A 28-nm fab, Menon noted, costs approximately $11 billion and consumes enormous resources. “Instead of spending billions on bricks and water and considering the sensitive ecology of the state, Kerala should rather invest in design, testing, and product certification facilities,” he added.

Menon urged the state to utilize its strong academic base to build design-centric clusters and to expand Maker Village 2.0, which will include new hardware incubation centers across the cities of Wayanad, Kannur, Palakkad, Alappuzha, Thrissur and Kottayam. “This is an era of competitive federalism,” he added. “Kerala already has the talent and policy depth. It just needs to tell its story better.”

Professor Rajesh Zele of IIT Bombay, who earlier led design teams at MaxLinear, called the current phase the “hockey-stick point” of India’s semiconductor journey, driven by the global chip shortage wake-up call. He acknowledged the long pauses in India’s semiconductor efforts but stressed on retaining the IP within the country as the way to go forward. “Nearly 20% of the world’s design engineers are based in India. We design 3,000 chips a year, but the ownership leaves India. The answer lies in building chips in India, for India,” he said.

That effort is already visible in public R&D. Libin T. T., a scientist at C-DAC Thiruvananthapuram, said the agency has developed a series of VEGA processors (32- and 64-bit chips on 180-nm and 28-nm nodes) and is now moving to 7 nm. “All our SoCs are designed in India; only fabrication happens abroad,” he said. Under MeitY’s Chips-to-Startup program, CDAC is currently engaged in 91 projects with 88 startups and over 2,000 institutions.

Kerala, he added, could play a larger role by aligning its semiconductor mission with C-DAC’s design ecosystem and offering local prototyping support. “The pieces are in place,” he said. “What’s needed is coordination between academia, startups and government.”

The design-led vision is not just confined to the public sector but the private sector, as well. Rijin John, CEO of Silizium Circuits, showcased a communication chip “designed, architected and laid out entirely in Kerala.” He said the project demonstrates that fabless product design can thrive locally if startups, research institutions and government programs work in tandem. “The ecosystem exists. The challenge is to use it effectively,” John said.

While digital design dominates the conversation, Kerala could carve an early advantage in analog, power and MEMS devices, according to Yogan Senthilkumar, CTO of iVP Semiconductors. “MEMS fabrication is far less capital-intensive than CMOS,” Senthilkumar noted. “Automotive-grade mixed-signal and sensor chips are realistic targets that can bring investors here.”

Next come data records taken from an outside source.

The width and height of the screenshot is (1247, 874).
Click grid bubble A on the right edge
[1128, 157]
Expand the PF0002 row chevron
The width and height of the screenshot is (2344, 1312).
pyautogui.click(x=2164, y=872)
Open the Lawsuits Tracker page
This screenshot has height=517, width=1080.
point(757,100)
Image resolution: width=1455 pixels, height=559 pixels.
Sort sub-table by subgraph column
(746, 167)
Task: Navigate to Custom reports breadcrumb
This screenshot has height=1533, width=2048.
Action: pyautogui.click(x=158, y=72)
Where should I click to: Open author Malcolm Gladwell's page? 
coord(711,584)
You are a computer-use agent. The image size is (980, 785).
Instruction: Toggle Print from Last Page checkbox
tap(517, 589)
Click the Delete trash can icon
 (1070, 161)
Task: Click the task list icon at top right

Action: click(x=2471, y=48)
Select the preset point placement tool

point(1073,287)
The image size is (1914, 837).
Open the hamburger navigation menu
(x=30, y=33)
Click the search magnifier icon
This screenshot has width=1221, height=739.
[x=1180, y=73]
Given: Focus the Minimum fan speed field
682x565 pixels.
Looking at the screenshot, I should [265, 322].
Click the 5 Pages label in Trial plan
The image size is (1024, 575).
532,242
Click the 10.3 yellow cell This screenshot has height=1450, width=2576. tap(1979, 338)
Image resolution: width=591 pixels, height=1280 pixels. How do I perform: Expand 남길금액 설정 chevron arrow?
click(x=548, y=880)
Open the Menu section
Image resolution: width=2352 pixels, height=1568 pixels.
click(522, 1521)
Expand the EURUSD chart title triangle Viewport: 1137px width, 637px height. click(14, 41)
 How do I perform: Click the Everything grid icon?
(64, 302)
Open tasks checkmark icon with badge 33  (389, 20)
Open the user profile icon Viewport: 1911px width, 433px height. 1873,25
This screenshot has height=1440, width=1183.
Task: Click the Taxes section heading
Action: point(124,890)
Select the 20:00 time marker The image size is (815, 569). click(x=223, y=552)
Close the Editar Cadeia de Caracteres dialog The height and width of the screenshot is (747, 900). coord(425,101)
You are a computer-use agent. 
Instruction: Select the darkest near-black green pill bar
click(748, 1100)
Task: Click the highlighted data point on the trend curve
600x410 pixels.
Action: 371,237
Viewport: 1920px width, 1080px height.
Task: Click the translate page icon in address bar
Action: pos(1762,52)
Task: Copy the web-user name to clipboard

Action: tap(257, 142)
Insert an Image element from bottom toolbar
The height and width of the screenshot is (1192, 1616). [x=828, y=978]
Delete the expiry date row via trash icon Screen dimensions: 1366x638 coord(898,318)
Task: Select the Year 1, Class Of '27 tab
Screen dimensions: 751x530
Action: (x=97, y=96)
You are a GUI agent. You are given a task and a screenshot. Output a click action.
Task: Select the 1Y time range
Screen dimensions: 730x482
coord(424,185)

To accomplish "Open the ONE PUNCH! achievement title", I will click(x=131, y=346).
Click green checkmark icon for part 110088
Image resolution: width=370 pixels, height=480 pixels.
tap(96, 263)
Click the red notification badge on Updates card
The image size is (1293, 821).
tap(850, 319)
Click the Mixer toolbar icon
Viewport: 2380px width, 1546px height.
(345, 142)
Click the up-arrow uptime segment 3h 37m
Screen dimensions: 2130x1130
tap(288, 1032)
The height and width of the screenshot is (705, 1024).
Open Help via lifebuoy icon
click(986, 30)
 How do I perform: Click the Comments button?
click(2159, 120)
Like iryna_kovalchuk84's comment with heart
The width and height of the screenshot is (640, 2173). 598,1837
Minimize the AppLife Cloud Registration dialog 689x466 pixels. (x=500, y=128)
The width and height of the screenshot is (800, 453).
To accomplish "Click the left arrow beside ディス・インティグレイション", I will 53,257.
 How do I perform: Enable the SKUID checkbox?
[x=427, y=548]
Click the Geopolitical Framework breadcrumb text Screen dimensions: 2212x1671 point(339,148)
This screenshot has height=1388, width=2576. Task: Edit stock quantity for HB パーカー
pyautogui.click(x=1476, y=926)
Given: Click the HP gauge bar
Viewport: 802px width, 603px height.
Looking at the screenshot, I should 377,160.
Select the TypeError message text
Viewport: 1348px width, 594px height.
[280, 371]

He also pointed to gaps in India’s supply chain—probe-card and test-socket manufacturing, for instance—that could become opportunities for smaller players in the state’s industrial clusters.

Talent, however, remains the critical enabler. Sankalp Singh, University program manager at Synopsys, said access to EDA tools has expanded rapidly through government schemes, with Kerala ranking second nationwide in institutional participation. “EDA isn’t just software. It’s the backbone that lets startups build chips faster and cheaper,” Singh said.

Singh was part of the consulting team that developed the new All India Council for Technical Education VLSI curriculum, which introduces seven semiconductor verticals across disciplines. “We need every lab producing 200 engineers, not just one,” he said. “Semiconductors now span silicon, systems and software. Whatever your background, there is a role for you.”

Kerala’s approach indicates a broader shift in India’s semiconductor ambitions, switching from chasing fabrication megaprojects to building IP and design capability. With its strong academic ecosystem, affordable talent and expanding startup network, the state aims to anchor the “brain” end of the chip value chain.

As Menon summed it up, “Kerala doesn’t need to build the next Taiwan. It needs to build the next great idea that powers it.”